Culpabilité - Almudena Grandes Castil10

Castillos de cartón

J'ai terminé Castillos de cartón avec de grosses réserves. L'histoire n'est pas sans qualités et se lit assez agréablement, mais le style est plein de tics d'écrivain milieu de gamme, nourri d'images convenues, abusant d'hyperboles et d'anaphores insipides (dieu sait pourtant si j'aime ces dorures, lorsqu'elles sont réussies), qui d'un même mouvement dévoilent les intentions de l'autrice et en amoindrissent la portée. Les dialogues, fabriqués, s'enchâssent grossièrement au récit; la narration (à la première personne) est vaine par ses outrances plaintives, désincarnée malgré la meilleure volonté du monde, ce qui donne à soupçonner que l'autrice ne croit pas tout à fait en ce qu'elle écrit. Ce n'est pas une catastrophe, mais ce n'est pas un roman très original ni très bon.
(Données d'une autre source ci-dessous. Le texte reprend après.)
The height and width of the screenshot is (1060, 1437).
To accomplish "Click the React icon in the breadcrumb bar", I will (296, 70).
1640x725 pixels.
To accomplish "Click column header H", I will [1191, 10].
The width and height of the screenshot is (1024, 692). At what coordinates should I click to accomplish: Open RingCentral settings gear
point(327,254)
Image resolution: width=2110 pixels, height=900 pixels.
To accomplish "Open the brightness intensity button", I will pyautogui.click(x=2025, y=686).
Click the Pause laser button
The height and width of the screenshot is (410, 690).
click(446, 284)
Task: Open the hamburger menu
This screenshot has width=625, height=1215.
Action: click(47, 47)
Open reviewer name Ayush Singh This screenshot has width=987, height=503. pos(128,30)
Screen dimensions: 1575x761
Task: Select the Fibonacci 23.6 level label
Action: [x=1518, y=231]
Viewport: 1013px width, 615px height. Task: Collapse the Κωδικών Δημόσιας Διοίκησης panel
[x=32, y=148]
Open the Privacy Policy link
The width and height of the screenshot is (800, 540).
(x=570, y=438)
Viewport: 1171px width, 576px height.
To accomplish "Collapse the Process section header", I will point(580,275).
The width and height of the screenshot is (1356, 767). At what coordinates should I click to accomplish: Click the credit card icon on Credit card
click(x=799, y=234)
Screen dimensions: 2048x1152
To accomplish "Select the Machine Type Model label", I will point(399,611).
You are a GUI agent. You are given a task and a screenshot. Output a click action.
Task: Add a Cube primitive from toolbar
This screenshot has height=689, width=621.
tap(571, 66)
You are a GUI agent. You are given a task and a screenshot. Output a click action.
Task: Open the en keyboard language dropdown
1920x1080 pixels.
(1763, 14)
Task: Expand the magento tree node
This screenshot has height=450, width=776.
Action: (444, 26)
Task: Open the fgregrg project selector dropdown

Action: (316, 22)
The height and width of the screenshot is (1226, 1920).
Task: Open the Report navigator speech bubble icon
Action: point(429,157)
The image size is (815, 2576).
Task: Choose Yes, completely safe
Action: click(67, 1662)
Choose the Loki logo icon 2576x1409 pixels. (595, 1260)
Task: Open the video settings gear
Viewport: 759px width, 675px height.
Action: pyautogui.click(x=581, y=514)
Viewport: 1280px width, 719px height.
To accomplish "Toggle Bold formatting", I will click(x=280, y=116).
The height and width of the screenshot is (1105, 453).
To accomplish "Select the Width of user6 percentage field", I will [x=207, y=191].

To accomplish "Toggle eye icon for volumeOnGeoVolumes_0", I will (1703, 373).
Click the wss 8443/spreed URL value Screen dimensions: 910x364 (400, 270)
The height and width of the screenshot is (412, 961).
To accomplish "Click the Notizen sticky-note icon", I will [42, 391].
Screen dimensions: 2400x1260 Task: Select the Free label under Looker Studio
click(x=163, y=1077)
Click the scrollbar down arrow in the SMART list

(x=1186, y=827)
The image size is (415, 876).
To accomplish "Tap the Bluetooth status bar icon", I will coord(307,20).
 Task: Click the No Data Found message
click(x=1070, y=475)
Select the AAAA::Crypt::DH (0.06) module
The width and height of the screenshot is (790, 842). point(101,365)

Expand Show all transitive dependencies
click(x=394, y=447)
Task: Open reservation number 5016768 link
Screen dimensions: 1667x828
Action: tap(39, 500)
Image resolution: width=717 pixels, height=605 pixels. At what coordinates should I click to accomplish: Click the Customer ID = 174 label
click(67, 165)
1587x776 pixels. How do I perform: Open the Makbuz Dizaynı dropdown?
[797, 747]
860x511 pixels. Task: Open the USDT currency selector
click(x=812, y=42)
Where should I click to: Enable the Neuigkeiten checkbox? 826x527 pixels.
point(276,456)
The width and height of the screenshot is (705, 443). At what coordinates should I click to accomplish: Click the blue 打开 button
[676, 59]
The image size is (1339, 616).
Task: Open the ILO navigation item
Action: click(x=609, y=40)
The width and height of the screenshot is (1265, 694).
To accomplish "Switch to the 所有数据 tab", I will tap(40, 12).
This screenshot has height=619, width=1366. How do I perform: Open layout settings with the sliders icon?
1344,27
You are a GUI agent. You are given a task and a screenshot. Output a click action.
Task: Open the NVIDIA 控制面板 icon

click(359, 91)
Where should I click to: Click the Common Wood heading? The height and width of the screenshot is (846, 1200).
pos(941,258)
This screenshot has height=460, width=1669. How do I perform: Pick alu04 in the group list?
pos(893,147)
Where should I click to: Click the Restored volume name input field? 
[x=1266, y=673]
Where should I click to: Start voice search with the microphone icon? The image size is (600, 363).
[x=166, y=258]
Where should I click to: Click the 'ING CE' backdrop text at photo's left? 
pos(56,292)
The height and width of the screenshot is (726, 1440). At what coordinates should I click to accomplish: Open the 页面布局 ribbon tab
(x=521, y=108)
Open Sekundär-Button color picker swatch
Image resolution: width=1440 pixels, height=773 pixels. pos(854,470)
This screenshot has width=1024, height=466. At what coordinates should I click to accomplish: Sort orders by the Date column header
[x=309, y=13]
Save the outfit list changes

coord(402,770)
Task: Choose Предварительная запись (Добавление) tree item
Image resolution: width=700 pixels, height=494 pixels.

Malgré tout, j'y ai pris un plaisir réel, qui résidait presque entièrement dans le fait de lire en espagnol. Je le recommande donc bien franchement à qui voudrait se remettre à lire dans le texte, car la langue est très claire, le vocabulaire assez riche pour qu'un débutant y trouve de quoi s'alimenter, et assez restreint pour que l'on puisse assez tôt s'émanciper du dictionnaire.

[précision : il n'est pas traduit en français, mais j'ai le sentiment que mes reproches pourraient s'appliquer à ses autres livres]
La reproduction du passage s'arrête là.